Kenaikan suku bunga acuan akan menguntungkan pihak penabung, yang mendapatkan tambahan bunga dari simpanan deposito mereka. Namun, hal ini juga akan membuat biaya pinjaman dan KPR kian mahal bagi mereka yang sudah menghadapi pengetatan anggaran belanja.

"Sudah sepuluh tahun sejak suku bunga acuan naik. Sehingga, hari ini akan menjadi kali pertama para kreditur mengalami kenaikan dalam cicilan KPR mereka," jelas Simon Gammon dari Knight Frank Finance.

Sejumlah analis khawatir bahwa kenaikan suku bunga akan menempatkan konsumen lebih tertekan dan dapat menyebabkan pertumbuhan ekonomi melambat lebih dalam.

Kenaikan suku bunga acuan merupakan sinyal, bahwa kenaikan harga menjadi pertimbangan utama keputusan BOE. Berada di level 3%, tingkat inflasi berada di atas target bank sentral 2%. Kenaikan suku bunga akan membantu mendinginkan pergerakan harga barang.

Dalam pernyataannya, BOE memprediksi tingkat inflasi akan melandai pada tahun depan.

Selain itu, bank sentral juga mencatat, kebijakan moneter yang efektif tidak akan cukup untuk mengimbangi dampak negatif Brexit.

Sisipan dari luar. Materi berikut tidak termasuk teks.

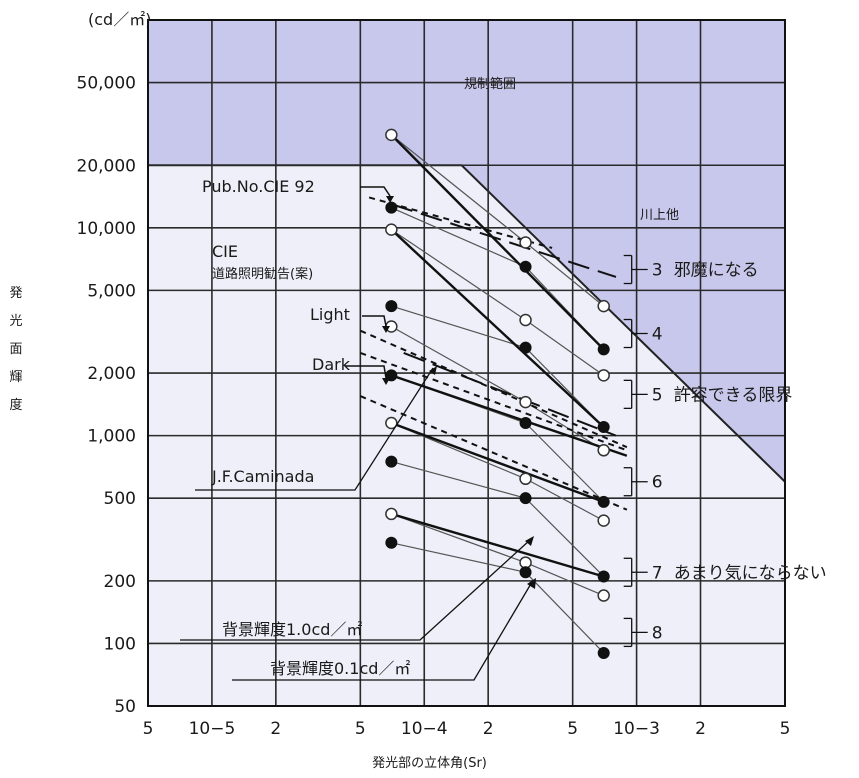  What do you see at coordinates (386, 382) in the screenshot?
I see `dark-arrow` at bounding box center [386, 382].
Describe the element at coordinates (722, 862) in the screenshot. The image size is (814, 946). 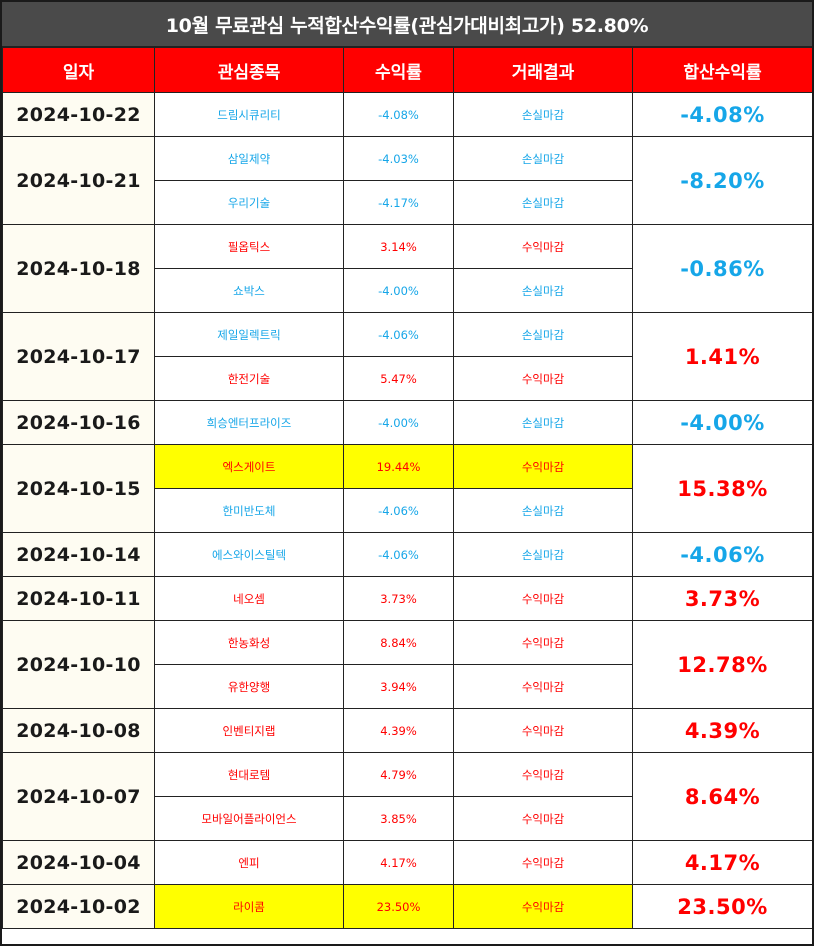
I see `total-cell: 4.17%` at that location.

"Kebijakan moneter tidak dapat mencegah penyesuaian riil yang diperlukan karena Inggris bergerak menuju pengaturan perdagangan internasional baru atau pertumbuhan pendapatan riil yang lemah yang cenderung menyertai penyesuaian tersebut dalam beberapa tahun ke depan," jelas BOE.